Passage
Sensitive plant
Mimosa pudica is a legume native to the Americas. Today, its small pompoms of pink flowers, emerging from creeping, prickly stems covered in feather-like leaves and heads of prickly pods are familiar in grasslands, forest margins and waste places across the tropics and subtropics, as well as a horticultural novelty.
A surprising property of Mimosa pudica was described by Reverend John Layfield in 1598 after he visited the West Indies; at night, or when touched, the plant's leaflets fold upwards and its leaves fold down. These nyctinastic and seismonastic responses confounded the prelate's preconceptions that plants were passive when confronted by their environment. Such sensitive responses elicited waves of speculation among early modern natural philosophers, which ultimately led to hypotheses that could be tested experimentally.
The race was on to introduce mimosas into British gardens. By 1648, Jacob Bobart the Elder was growing two American mimosas, 'Herba humilis' and 'Herba sensibilis', in the Oxford Botanic Garden; presumably in primitive glasshouses 'for Shelter from our barb'rous Sky'. In 1654 Bobart even demonstrated these plants' curious properties to the diarist John Evelyn. In addition to scientific interest, Mimosa pudica attracted the attention of Romantic poets such as Erasmus Darwin and Percy Bysshe Shelley.
The movement of Mimosa pudica leaves reveals the power of water to transform plant shape. Mechanically, a plant cell is like a water-filled balloon inside a cardboard box. As long as the balloon is full of water the box will remain firm, remove some of the water and the box will become soft; the plant starts to wilt.
At the base of each Mimosa leaf and leaflet is a specialised organ called a pulvinus. When pulvinus cells are full of water leaves unfold but when the cells lose water the leaves fold up. Folding is mediated by an electrical signal, regulated by calcium ions, that passes across the leaf telling pulvinus cells to pump potassium ions in or out. When Mimosa leaves are open, pulvinus cells contains large concentrations of potassium ions, so water moves into the cells across an osmotic gradient. However, when a Mimosa leaf is touched, cells in the lower part of the pulvinus expel potassium ions. This reverses the osmotic gradient and water is temporarily drawn into the surrounding tissue, the pulvinus cells shrink and leaves fold. The evolutionary significance of leaf movements appears associated with protection against water loss, temperature change and herbivore damage.
Allen RD 1969. Mechanism of the seismonastic reaction in Mimosa pudica. Plant Physiology 44: 1101-1107.
Webster C 1966. The recognition of plant sensitivity by English botanists in the seventeenth century. Isis 57: 5-23.

Dataset excerpt
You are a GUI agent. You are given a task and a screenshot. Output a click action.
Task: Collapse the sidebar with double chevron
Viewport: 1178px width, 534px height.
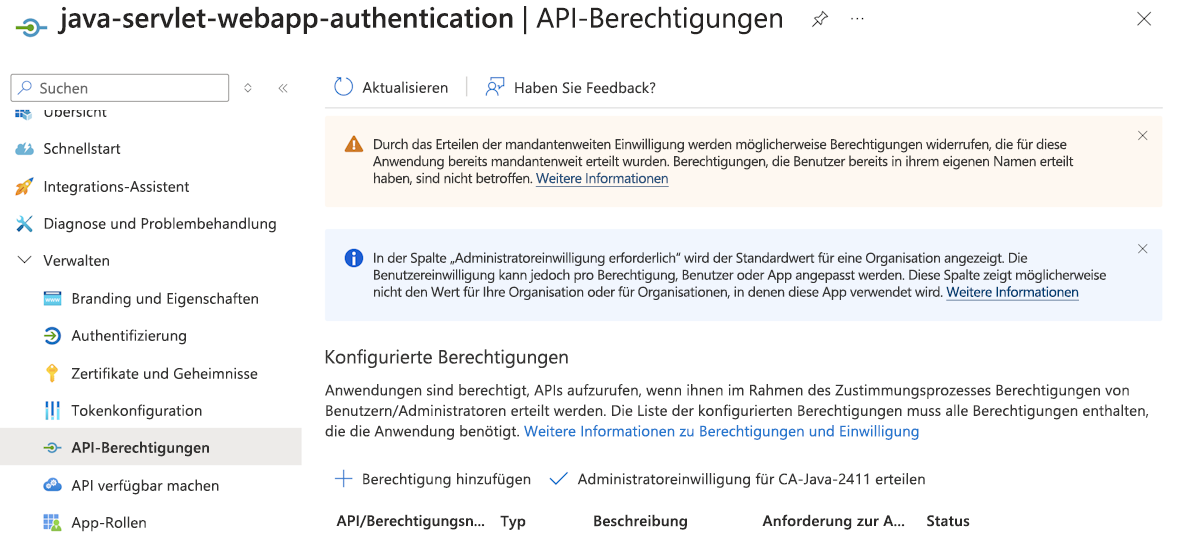283,88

Work instruction
In the sensitive plant passage above, what is the specialized organ at the base of each Mimosa leaf and leaflet called?

Task result
A pulvinus.